▶ **SET OF TASKS**
(A) In the passage about Tony Gomez and Paris nightlife, write out the text starting at the words "Now that many" and ending after the words "crossed her mind.".
(B) According to the passage about Tony Gomez and Paris nightlife, which designers have shown collections at Le Queen? List every one.
(C) Carry on the passage about Tony Gomez and Paris nightlife after its final sentence.

Now that many nightlife luminaries from Fabrice Emaer to Jean Castel are gone, Tony Gomez is perhaps the best known nightlife personality of Paris. He likes saying he's been in the business for 38 years: he created the Banana Café and l'Etoile, ran Castel – Paris's closest answer to London's Annabel's – for two years after Jean Castel's death; and over two decades made Le Queen into the must-go place. He gave David Guetta, the DJ and musician, his start there. He demurs when you ask who his famous regulars are (his policy is to ban paparazzi from his dance floors), but a quick Google trawl shows that, like Rick's Café, everybody comes to Le Queen, from Mick Jagger and Kylie Minogue to a slew of top models. Vivienne Westwood, Versace, Jean-Paul Gaultier have shown collections there. I recall seeing Carla Bruni there, years ago, long before the name Nicolas Sarkozy had crossed her mind.

"The French police aren't the KGB," Gomez says. "I understand why the union is taking this up – it's their job to stir things up, and to draw a line.

"But frankly, when I travel, I see how things can get out of control. I wouldn't like to see in Paris the types who run the Miami nightlife. The French are not prudes. I know the cops who check on us regularly. I have no problems with them."

French law concerned with public order requires an "administrative inquiry" into the people proposing to open an after-hours drinking establishment.

▶ **DATASET ENTRIES**
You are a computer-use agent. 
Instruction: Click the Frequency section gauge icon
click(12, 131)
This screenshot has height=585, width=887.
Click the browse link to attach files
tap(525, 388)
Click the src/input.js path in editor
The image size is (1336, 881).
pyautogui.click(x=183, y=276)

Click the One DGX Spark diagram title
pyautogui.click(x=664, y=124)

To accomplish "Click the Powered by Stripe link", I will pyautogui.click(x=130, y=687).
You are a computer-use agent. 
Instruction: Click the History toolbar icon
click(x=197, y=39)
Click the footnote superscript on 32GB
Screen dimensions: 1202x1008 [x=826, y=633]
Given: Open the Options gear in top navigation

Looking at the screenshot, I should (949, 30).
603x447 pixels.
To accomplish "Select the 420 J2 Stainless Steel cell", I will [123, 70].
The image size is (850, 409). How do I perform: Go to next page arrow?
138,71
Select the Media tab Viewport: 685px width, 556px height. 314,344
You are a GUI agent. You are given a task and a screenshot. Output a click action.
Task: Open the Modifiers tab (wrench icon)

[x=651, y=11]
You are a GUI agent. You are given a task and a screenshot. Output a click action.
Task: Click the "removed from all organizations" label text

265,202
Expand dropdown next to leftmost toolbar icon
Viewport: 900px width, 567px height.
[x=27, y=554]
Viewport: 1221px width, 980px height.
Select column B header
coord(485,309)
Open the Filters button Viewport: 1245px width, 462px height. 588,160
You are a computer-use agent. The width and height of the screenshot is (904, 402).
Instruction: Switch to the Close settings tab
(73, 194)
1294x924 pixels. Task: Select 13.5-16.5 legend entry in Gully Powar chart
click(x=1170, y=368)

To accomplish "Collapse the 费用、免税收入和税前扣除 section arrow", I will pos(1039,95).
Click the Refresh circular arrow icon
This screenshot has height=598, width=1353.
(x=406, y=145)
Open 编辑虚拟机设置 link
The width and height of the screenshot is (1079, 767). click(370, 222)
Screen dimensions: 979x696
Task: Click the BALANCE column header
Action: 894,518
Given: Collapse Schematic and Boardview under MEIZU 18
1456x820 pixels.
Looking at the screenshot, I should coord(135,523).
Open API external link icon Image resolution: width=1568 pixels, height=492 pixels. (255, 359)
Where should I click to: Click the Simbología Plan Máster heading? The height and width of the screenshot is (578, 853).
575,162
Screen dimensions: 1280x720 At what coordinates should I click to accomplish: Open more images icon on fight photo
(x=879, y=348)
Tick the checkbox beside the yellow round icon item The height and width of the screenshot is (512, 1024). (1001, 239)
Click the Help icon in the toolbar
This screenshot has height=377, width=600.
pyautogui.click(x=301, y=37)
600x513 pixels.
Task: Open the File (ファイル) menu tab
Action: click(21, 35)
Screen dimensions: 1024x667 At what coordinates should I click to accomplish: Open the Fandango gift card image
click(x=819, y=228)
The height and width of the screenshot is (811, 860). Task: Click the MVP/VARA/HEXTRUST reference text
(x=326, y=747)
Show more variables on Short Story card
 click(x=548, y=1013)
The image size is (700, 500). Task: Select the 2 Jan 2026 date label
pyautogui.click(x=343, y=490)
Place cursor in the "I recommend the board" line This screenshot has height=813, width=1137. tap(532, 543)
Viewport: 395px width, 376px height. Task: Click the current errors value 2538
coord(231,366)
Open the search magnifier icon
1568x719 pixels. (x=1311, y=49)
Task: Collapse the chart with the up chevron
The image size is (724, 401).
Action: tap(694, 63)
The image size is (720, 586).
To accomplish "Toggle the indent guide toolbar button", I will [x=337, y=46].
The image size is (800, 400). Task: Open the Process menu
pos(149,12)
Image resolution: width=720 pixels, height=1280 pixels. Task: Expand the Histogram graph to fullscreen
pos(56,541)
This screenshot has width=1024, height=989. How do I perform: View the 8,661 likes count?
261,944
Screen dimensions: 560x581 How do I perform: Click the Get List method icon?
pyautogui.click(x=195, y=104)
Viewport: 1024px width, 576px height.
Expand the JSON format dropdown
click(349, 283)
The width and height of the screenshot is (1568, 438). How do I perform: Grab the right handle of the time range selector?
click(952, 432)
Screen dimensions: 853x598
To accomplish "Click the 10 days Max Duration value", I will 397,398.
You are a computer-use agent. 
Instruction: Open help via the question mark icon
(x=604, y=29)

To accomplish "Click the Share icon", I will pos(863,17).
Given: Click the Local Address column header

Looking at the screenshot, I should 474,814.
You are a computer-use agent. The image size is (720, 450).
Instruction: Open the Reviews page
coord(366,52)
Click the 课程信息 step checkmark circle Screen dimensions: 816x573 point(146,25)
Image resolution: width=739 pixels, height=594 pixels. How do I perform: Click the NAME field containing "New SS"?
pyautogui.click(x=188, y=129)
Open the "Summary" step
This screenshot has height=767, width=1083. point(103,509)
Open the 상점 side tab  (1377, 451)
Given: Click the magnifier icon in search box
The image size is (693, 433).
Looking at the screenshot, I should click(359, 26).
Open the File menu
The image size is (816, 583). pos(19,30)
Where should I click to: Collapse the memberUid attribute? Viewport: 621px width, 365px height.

▶ **RESULTS IN ORDER**
(A)
Now that many nightlife luminaries from Fabrice Emaer to Jean Castel are gone, Tony Gomez is perhaps the best known nightlife personality of Paris. He likes saying he's been in the business for 38 years: he created the Banana Café and l'Etoile, ran Castel – Paris's closest answer to London's Annabel's – for two years after Jean Castel's death; and over two decades made Le Queen into the must-go place. He gave David Guetta, the DJ and musician, his start there. He demurs when you ask who his famous regulars are (his policy is to ban paparazzi from his dance floors), but a quick Google trawl shows that, like Rick's Café, everybody comes to Le Queen, from Mick Jagger and Kylie Minogue to a slew of top models. Vivienne Westwood, Versace, Jean-Paul Gaultier have shown collections there. I recall seeing Carla Bruni there, years ago, long before the name Nicolas Sarkozy had crossed her mind.

(B) Vivienne Westwood, Versace, Jean-Paul Gaultier

(C)
It also demands regular checks to verify compliance of "good morality," the accepted term encompassing laws on public decency, on public drunkenness, and on any other unlawful activities from providing prostitution services to drug dealing.

One préfet, an administrator in charge of representing the state and heading the civil service in a given département, now heads a department at the Ministry of the Interior, and would not be quoted on someone else's turf, but he was for many years the highest authority in successive parts of the country.

"I can't even see how you have a story here," he said. "When I was in charge of a départment, I used to close at least one such establishment a week, and believe me, I did it on the strength of much more detailed information.

"Indeed, if the local police hadn't provided it, heads would have rolled. Take restaurants and non-late-hours bars, which do not require such inquiries: you still need to know if people are allowed spirits even after they look drunk; if cocaine is being sniffed in the toilets."

This uncannily echoes Gomez recalling the time he confiscated car keys from one of his young patrons. "I told him he could come to pick them up the following day. You have to be responsible."

"Good for him: he would have been in trouble otherwise", the préfet drily comments.

Yet with all such precautions, the Parisian – and French – nightlife is in trouble. In 30 years, the number of discos and nightclubs has been halved, from about 4,000 in the 1980s heyday of discos, to barely 2,000 nowadays. In the 1990s, rave parties and the techno music trend made them uncool. In the 2000s, ageing baby boomers turned to the milder ambience of lounge bars, while the recession meant young people found the cost of a soirée en boîte too high.

Increased regulation didn't help: safety concerns, the smoking ban, a crackdown on drunk driving, the 35-hour work week and the sky-high cost of labor in France (although the SDLL union has managed to negotiate employment law agreements that most French industrialists can only dream of).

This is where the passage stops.